§ **WHAT YOU HAVE TO DO**: Scan the entries below for "computer" and copy each line that holds it.

§ **EXTRACTED RECORDS**:
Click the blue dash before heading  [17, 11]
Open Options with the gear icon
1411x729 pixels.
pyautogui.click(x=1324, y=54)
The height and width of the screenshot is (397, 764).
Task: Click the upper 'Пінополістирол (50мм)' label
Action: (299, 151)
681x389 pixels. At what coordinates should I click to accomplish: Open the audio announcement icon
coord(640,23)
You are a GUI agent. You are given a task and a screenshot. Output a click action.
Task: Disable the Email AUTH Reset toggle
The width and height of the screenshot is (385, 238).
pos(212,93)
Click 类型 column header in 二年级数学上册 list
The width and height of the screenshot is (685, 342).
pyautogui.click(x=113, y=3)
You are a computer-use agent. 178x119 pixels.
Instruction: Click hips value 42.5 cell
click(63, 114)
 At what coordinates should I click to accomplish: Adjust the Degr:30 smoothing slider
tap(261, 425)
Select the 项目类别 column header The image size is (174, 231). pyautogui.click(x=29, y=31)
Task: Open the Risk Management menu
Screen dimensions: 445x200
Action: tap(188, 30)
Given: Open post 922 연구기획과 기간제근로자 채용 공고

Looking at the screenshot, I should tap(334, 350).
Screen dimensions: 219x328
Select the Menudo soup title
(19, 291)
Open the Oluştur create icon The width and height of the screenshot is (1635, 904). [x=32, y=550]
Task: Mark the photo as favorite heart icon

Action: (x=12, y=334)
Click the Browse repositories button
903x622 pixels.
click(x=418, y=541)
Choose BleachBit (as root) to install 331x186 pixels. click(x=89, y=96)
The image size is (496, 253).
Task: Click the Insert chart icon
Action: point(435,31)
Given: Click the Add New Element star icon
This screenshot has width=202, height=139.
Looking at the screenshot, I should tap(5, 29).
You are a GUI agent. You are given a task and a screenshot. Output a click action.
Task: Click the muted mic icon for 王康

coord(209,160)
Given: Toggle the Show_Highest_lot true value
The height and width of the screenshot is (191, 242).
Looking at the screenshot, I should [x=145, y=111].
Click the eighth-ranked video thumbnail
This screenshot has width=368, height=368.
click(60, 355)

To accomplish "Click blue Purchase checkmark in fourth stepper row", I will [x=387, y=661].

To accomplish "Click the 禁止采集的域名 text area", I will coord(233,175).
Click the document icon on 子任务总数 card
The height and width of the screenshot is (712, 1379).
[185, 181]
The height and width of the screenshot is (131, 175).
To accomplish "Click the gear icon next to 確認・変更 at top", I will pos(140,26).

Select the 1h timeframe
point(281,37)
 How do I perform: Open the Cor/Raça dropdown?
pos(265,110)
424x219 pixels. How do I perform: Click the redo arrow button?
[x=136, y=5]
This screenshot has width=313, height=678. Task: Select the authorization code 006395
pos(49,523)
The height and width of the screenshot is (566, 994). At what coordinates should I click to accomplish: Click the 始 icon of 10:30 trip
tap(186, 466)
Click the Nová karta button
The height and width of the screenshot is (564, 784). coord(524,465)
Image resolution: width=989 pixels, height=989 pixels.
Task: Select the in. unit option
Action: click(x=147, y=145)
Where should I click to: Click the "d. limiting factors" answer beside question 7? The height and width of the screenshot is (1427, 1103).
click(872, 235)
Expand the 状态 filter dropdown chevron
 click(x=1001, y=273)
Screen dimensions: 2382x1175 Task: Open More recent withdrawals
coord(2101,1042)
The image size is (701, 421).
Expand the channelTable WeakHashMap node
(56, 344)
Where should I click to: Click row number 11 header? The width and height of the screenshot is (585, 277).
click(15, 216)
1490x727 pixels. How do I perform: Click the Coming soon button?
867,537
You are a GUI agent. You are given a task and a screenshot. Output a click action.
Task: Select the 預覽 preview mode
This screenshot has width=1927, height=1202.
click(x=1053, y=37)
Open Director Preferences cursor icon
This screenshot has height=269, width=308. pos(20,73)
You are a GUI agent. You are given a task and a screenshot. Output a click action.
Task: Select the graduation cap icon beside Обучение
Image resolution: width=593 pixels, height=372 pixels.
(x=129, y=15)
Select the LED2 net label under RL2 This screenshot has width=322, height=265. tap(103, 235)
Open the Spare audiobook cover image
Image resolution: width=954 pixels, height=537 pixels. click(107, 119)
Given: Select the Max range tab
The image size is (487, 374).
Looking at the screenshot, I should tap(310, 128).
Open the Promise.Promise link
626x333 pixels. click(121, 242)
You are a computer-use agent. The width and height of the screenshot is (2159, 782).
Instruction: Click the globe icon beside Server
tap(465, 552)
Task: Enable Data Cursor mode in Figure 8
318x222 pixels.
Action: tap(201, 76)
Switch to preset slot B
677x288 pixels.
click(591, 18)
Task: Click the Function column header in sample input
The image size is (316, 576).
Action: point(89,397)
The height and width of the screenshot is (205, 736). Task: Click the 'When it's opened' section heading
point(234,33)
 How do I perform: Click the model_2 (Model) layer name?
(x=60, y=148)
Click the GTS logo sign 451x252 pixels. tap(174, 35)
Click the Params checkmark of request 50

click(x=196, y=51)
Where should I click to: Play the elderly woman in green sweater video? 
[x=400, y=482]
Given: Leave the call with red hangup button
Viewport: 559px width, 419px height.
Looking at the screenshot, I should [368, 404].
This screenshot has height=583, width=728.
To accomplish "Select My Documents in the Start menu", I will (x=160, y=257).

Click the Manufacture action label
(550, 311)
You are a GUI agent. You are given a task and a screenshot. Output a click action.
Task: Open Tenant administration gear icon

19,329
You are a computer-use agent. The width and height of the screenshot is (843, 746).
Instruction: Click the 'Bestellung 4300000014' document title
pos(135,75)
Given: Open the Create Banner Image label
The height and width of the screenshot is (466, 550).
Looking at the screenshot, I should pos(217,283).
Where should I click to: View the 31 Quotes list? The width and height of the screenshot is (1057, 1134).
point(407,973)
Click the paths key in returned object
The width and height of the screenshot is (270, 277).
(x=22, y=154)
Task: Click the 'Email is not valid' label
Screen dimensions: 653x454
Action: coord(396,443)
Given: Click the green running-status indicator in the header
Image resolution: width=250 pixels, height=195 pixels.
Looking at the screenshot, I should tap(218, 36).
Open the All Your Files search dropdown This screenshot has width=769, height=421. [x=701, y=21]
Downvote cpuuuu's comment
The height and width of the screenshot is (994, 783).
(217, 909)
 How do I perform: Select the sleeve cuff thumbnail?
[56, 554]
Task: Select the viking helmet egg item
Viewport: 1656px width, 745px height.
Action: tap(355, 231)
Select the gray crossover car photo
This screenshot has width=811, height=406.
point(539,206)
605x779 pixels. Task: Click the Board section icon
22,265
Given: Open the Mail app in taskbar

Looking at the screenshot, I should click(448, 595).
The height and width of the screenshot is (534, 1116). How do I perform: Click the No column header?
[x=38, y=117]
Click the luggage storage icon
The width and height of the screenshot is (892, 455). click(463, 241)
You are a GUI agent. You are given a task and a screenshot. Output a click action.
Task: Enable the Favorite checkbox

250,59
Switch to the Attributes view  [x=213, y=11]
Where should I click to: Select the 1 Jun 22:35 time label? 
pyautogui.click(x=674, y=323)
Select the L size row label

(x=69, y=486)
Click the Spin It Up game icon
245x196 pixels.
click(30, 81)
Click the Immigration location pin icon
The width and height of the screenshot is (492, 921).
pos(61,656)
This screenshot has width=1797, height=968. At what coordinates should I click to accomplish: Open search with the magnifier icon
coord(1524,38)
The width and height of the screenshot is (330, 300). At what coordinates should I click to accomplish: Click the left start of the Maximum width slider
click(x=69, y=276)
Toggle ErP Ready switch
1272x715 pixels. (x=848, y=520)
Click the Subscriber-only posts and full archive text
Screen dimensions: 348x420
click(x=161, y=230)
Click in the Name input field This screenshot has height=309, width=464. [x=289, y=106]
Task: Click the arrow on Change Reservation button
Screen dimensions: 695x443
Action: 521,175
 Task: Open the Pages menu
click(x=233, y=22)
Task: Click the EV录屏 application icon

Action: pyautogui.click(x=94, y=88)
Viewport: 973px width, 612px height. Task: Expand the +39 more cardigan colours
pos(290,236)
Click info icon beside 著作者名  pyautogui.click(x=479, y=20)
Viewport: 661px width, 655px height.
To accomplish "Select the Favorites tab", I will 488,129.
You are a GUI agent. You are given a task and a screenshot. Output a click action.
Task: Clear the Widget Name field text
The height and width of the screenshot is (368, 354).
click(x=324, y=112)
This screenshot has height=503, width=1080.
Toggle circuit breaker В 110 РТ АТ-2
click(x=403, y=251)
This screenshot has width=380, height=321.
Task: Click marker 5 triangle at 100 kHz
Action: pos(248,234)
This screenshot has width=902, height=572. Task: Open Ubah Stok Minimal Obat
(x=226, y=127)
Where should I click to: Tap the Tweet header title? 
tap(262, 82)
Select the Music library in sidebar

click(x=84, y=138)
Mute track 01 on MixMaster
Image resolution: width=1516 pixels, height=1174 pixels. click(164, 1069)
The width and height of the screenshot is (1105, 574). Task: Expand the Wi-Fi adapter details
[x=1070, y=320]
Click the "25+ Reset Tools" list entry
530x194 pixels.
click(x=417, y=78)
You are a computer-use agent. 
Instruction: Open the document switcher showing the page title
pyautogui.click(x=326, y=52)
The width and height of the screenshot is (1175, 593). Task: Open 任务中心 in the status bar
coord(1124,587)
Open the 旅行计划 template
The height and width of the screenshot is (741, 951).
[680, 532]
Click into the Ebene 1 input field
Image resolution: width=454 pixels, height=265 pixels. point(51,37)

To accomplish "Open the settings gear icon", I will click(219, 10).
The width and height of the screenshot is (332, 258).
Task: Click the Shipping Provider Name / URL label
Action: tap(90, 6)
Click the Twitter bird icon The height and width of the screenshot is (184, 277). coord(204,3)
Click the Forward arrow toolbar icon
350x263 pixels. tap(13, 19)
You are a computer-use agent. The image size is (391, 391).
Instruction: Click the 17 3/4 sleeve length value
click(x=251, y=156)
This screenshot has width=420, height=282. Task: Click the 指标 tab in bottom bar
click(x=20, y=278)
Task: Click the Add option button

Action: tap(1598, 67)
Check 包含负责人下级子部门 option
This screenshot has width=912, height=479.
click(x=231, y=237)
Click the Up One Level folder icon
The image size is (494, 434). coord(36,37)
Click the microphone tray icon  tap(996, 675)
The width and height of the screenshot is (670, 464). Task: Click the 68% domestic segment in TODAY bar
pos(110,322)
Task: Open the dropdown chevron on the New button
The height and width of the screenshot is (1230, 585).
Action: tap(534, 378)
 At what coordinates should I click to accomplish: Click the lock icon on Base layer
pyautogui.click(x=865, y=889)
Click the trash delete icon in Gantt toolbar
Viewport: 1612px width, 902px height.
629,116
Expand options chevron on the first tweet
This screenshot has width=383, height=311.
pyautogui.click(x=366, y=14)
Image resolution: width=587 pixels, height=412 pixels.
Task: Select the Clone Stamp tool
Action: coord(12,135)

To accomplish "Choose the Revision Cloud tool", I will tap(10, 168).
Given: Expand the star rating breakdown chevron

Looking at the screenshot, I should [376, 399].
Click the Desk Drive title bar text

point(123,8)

§ **ANSWER FOR THE TASK**:
You are a computer-use agent. 178x119 pixels.
You are a computer-use agent. The width and height of the screenshot is (2159, 782).
You are a computer-use agent. The width and height of the screenshot is (843, 746).
You are a computer-use agent. 
You are a computer-use agent. The image size is (391, 391).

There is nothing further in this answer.